_Instruction_
Format the lines below as a numbered list, starting with the line containing "Screen dimensions: 1920x911" and running through the final line, both included, with any blank lines omitted.

_Records for the exercise_
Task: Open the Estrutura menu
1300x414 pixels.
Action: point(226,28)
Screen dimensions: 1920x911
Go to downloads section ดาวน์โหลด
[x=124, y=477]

_Solution for this problem_
1. Screen dimensions: 1920x911
2. Go to downloads section ดาวน์โหลด
3. [x=124, y=477]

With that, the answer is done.